The release of the pregnant women and their children from the Karnes County center came hours after McClatchy reported Wednesday afternoon that the women were among the hundreds of mothers and children who have been locked up at three detention centers, in Karnes City and Dilley, Texas, and Berks County, Pa.
Three of the pregnant women were dropped off at the San Antonio Greyhound station Wednesday night and early Thursday morning, where they caught buses to Massachusetts, Georgia and Florida, according to the Refugee and Immigrant Center for Education and Legal Services, an immigration rights group. Two other women were taken to the San Antonio airport, where one of them had a flight to Boston.
Immigration and Customs Enforcement officials said that they couldn’t discuss specific cases, but that the release of detainees was made on a case-by-case basis. Richard Rocha, an ICE spokesman, said ICE takes the health of detainees very seriously and ensures they receive appropriate medical screenings and treatment. He said detainees receive pregnancy screenings at arrival, prenatal care and access to specialists.
Without addressing her by name, Rocha said the injured woman was evaluated by medical professionals at the facility who confirmed the injury was minor, but that they would seek assistance from specialized health care providers.

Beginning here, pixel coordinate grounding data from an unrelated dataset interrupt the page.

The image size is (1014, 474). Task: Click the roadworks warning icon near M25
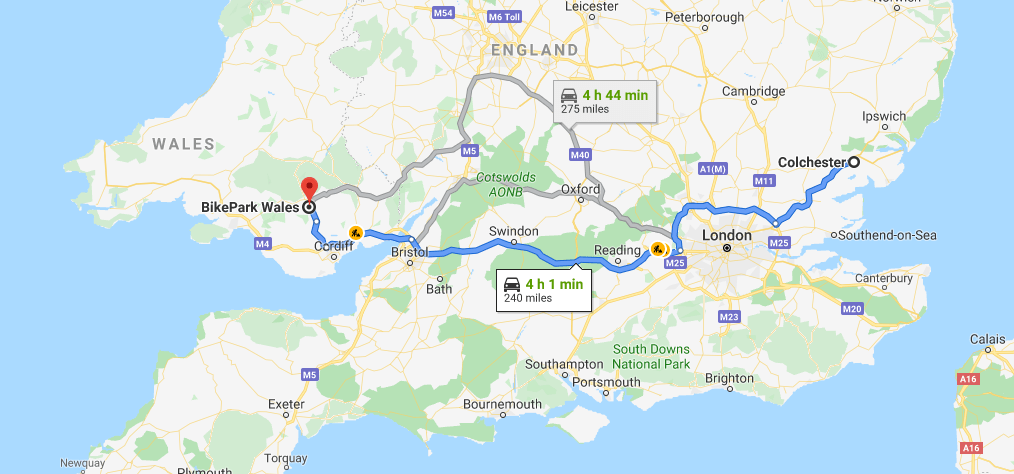tap(658, 248)
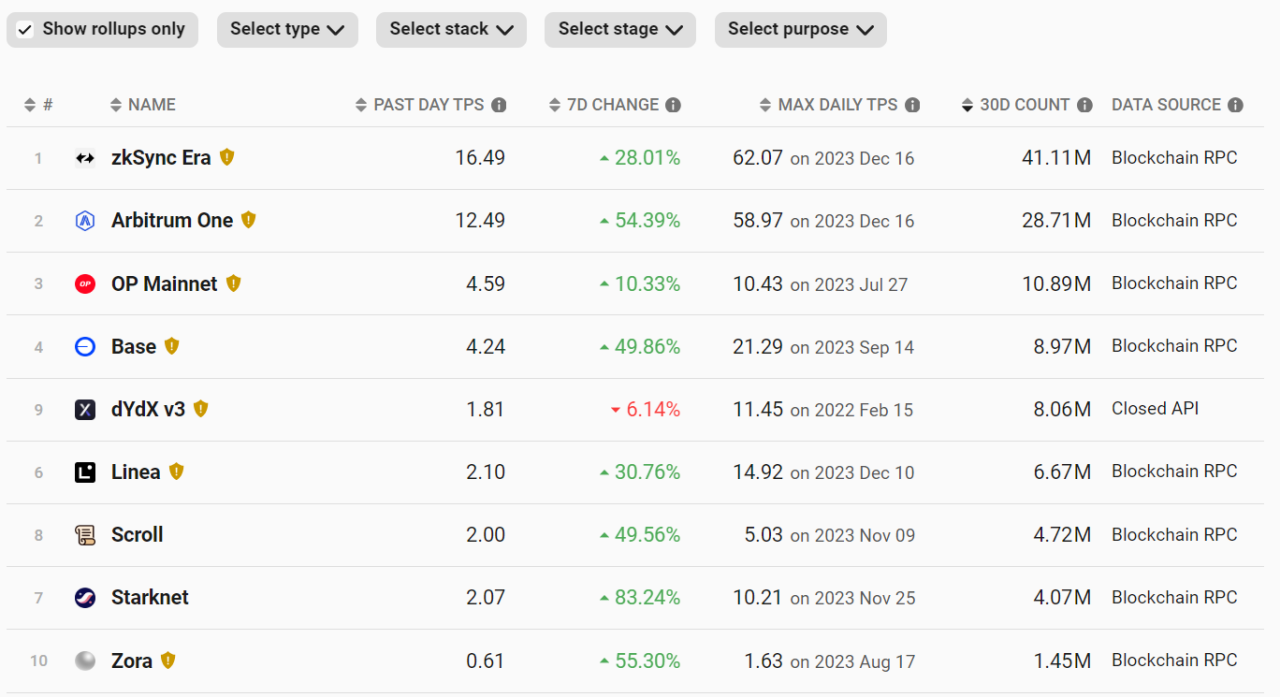The width and height of the screenshot is (1280, 697).
Task: Expand the Select stack dropdown
Action: pos(451,30)
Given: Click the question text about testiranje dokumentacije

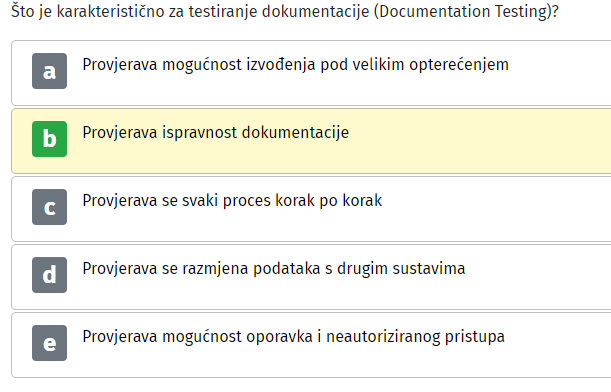Looking at the screenshot, I should point(285,12).
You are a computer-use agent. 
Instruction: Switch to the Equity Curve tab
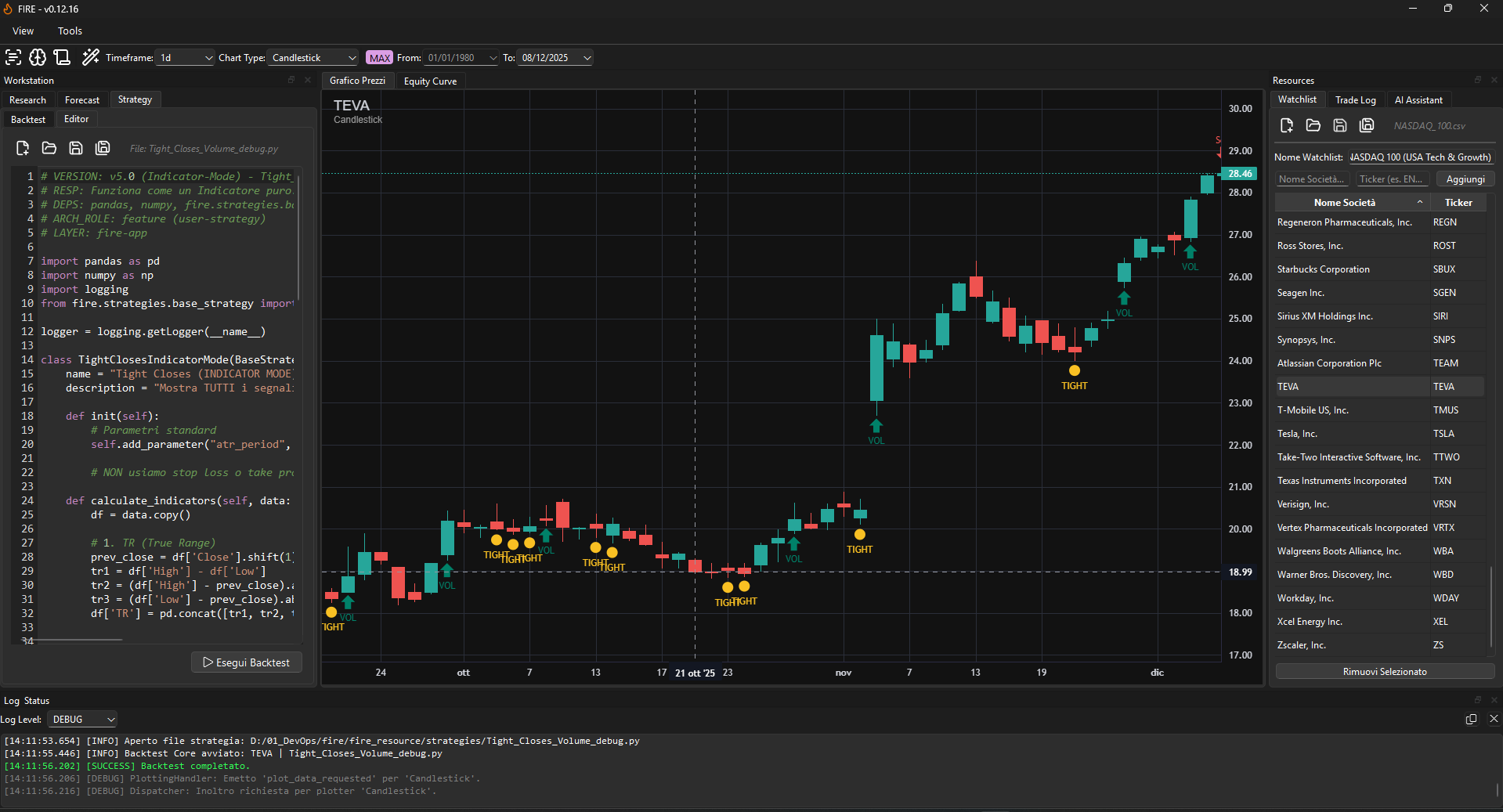tap(430, 81)
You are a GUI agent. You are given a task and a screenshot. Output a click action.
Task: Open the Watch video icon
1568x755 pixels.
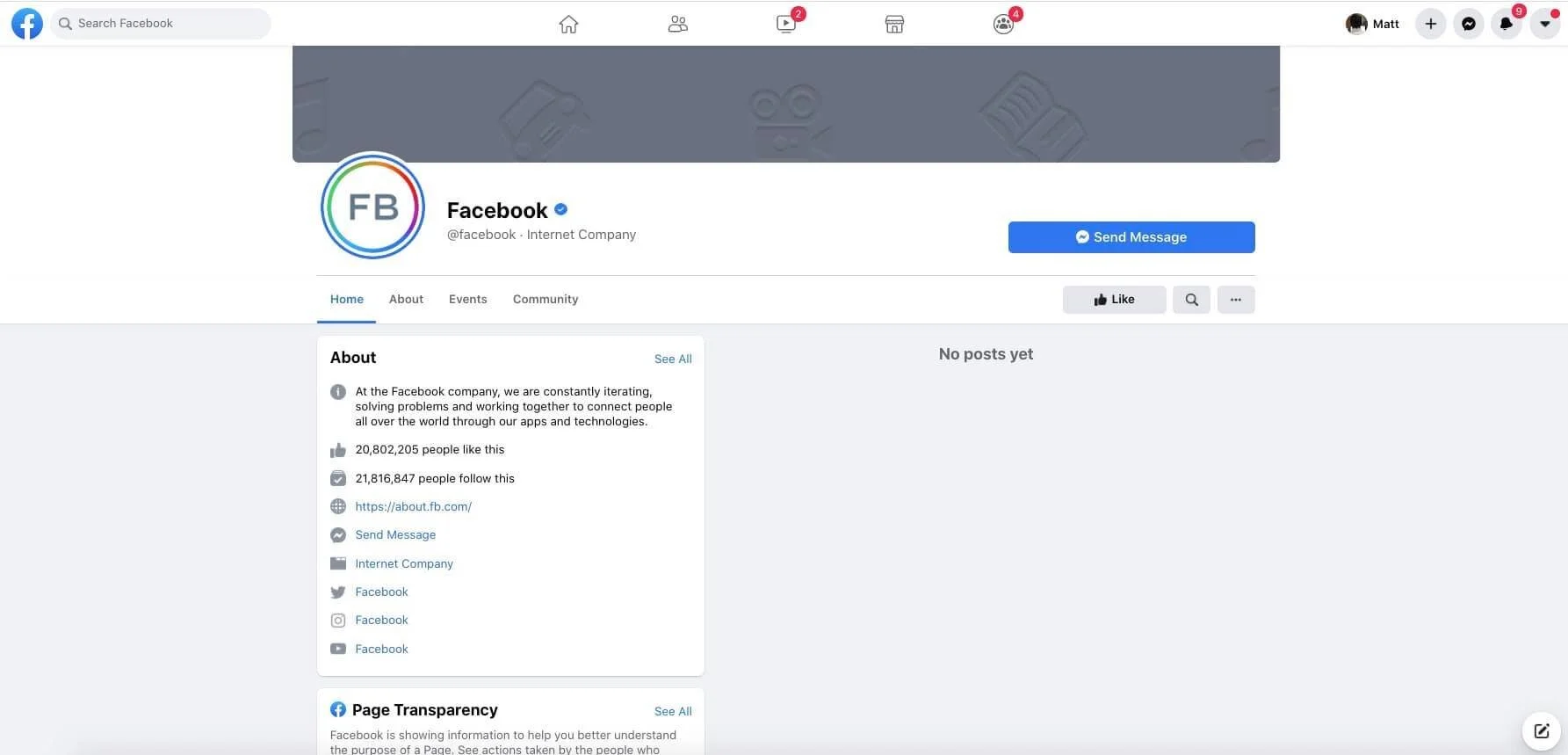[786, 25]
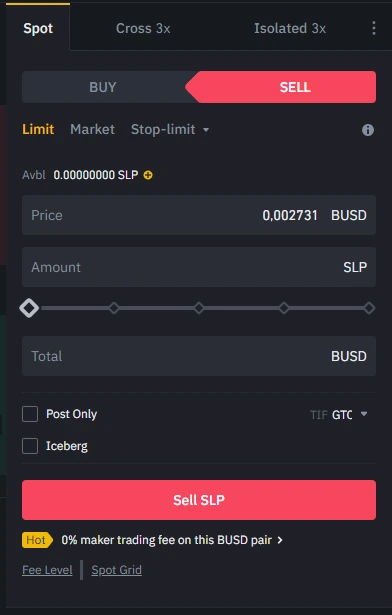Screen dimensions: 392x615
Task: Open the Fee Level link
Action: coord(47,570)
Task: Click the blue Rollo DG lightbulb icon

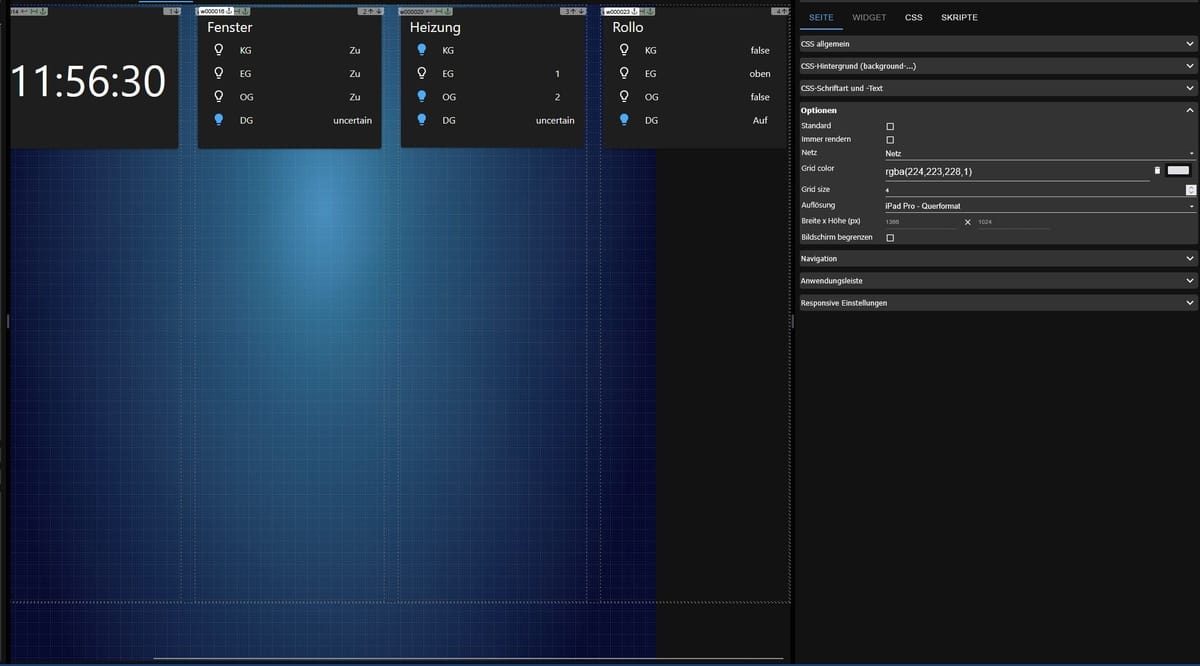Action: [x=625, y=120]
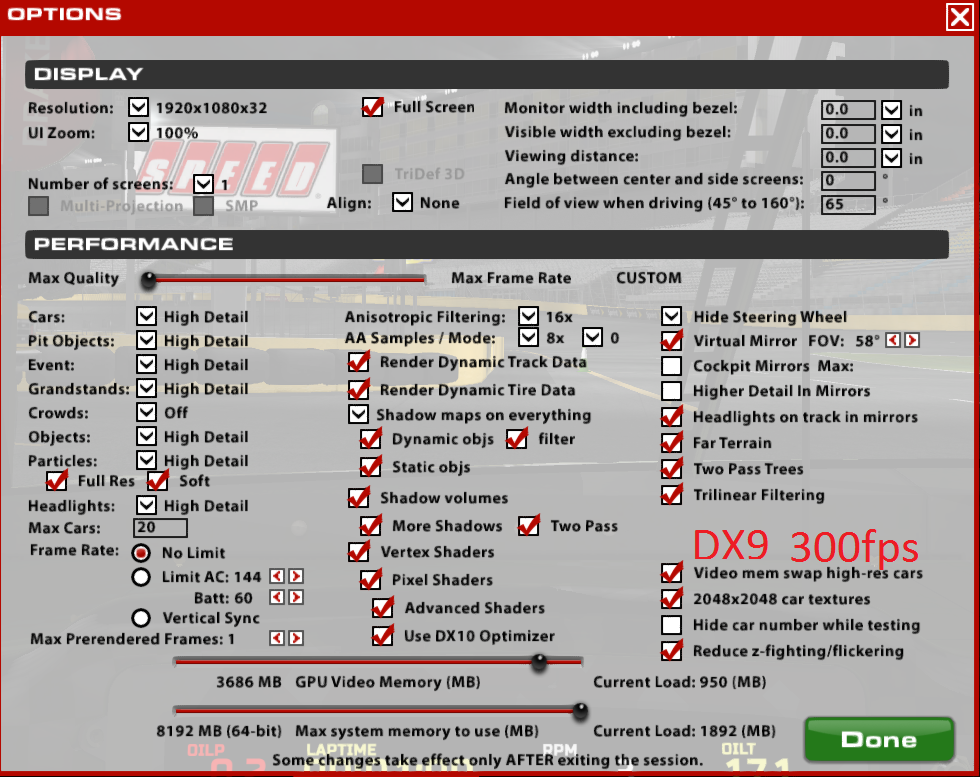The width and height of the screenshot is (980, 777).
Task: Decrease the Limit AC frame rate arrow
Action: (x=278, y=577)
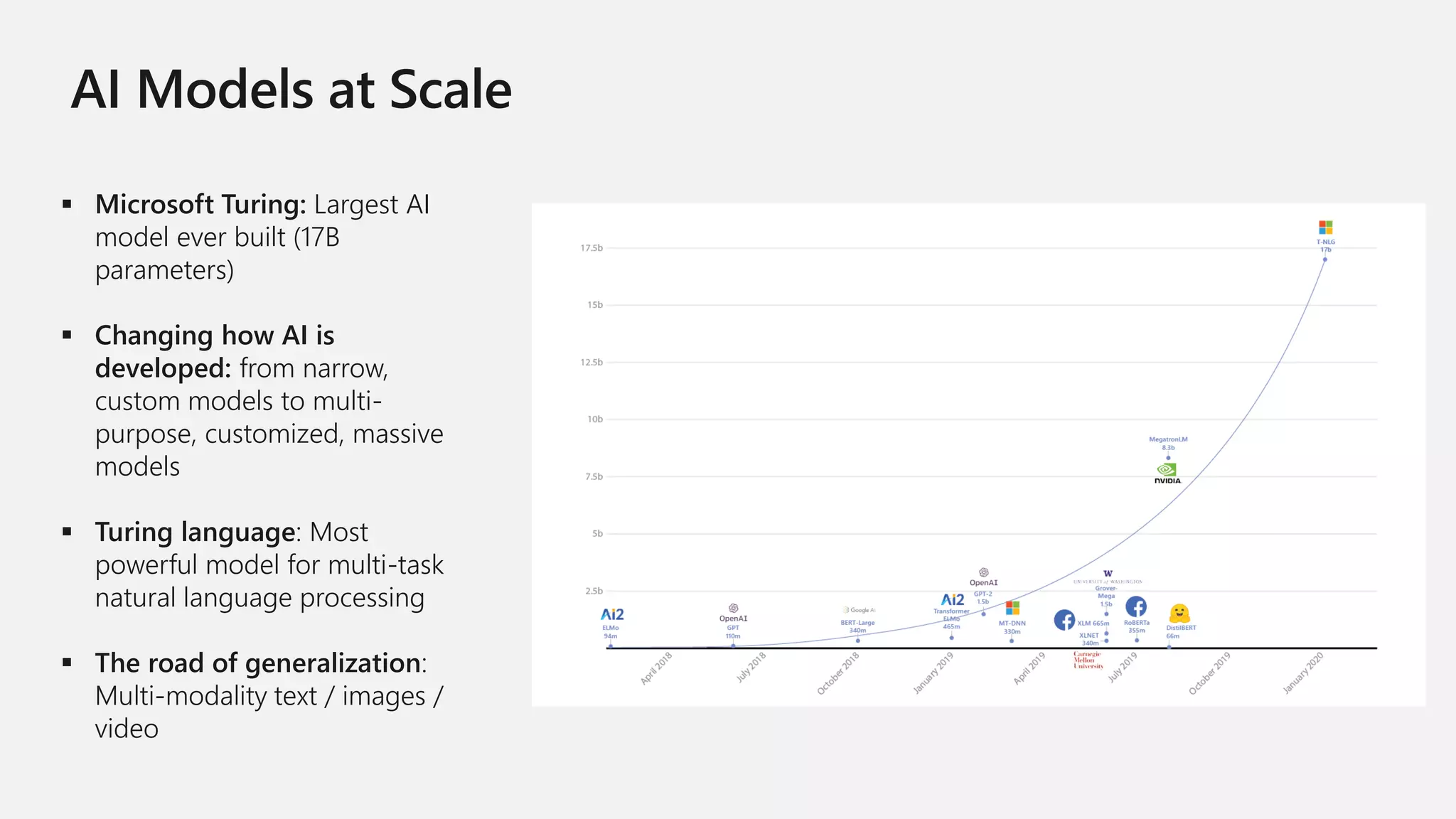The width and height of the screenshot is (1456, 819).
Task: Click the Microsoft logo above MT-DNN
Action: (x=1012, y=609)
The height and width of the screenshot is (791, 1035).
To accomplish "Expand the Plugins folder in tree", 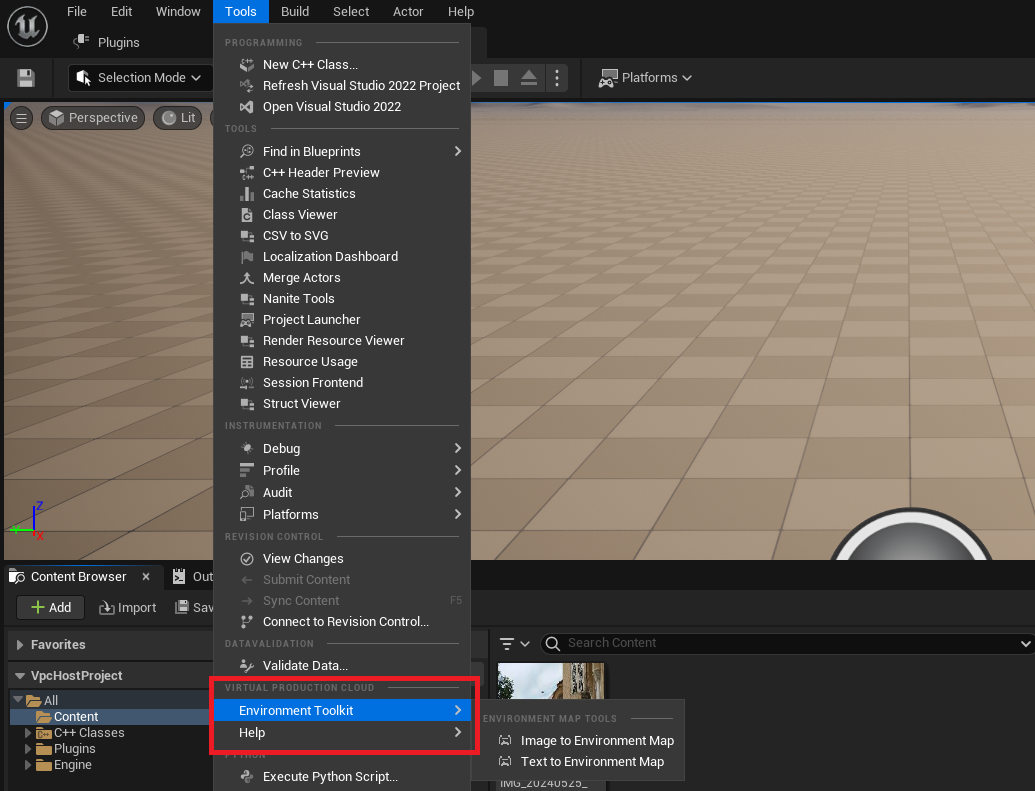I will tap(29, 749).
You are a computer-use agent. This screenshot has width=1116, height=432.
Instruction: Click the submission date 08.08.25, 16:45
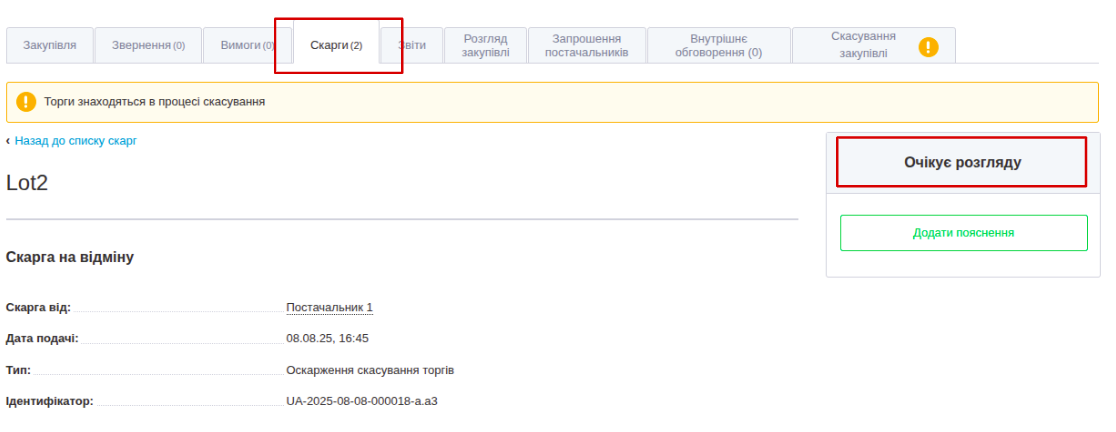[327, 338]
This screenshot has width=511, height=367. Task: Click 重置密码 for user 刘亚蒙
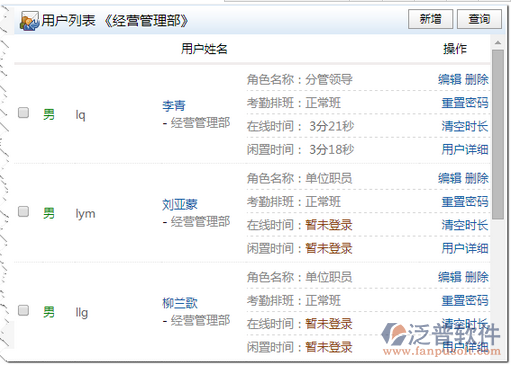point(465,202)
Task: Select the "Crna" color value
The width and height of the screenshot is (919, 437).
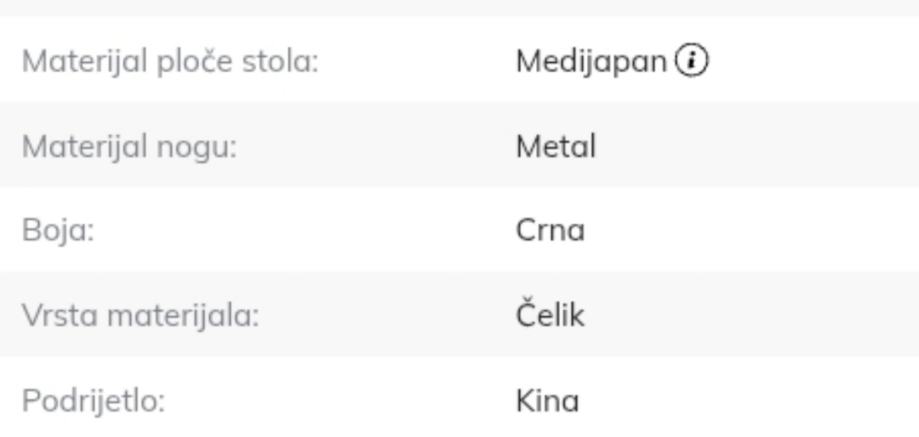Action: coord(550,231)
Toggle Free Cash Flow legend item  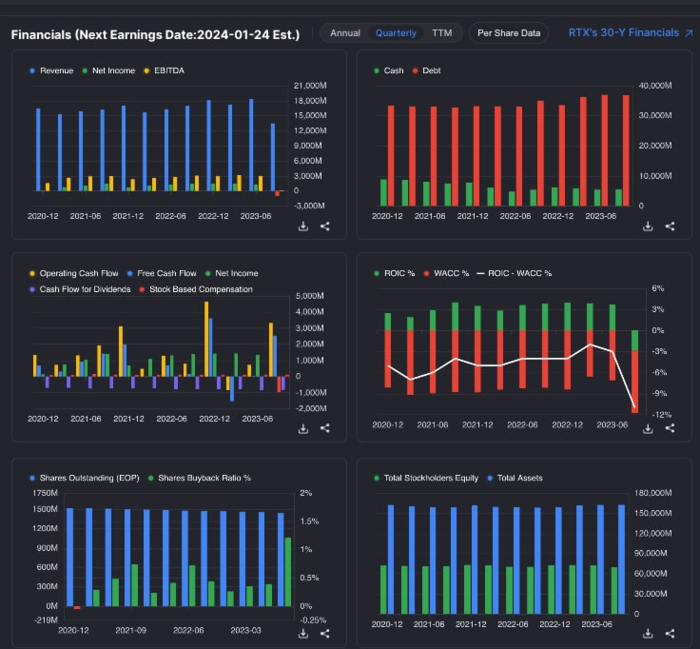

“ICE takes the health, safety and welfare of those in our care very seriously,” he said. “ICE is closely monitoring the situation and continues to investigate the circumstances.”
Oliva fled Honduras, where she was the victim of domestic violence from her partner who is six years older than she is. In her interview with federal officials seeking asylum, she told federal officials that he began beating her almost as soon as they met when she was just 13 years old.
“He would hit me with his belt, threatened to kill me with a machete and a gun, he grabbed me by the neck, he kicked,” she said, according to answers she gave during her Nov. 3 asylum interview. “He once hit me with a machete but not with the sharpened side so he did not cut me, he forced me to have sex with him on three occasions, and many other things.
In May, she lost her latest appeal to remain in the U.S.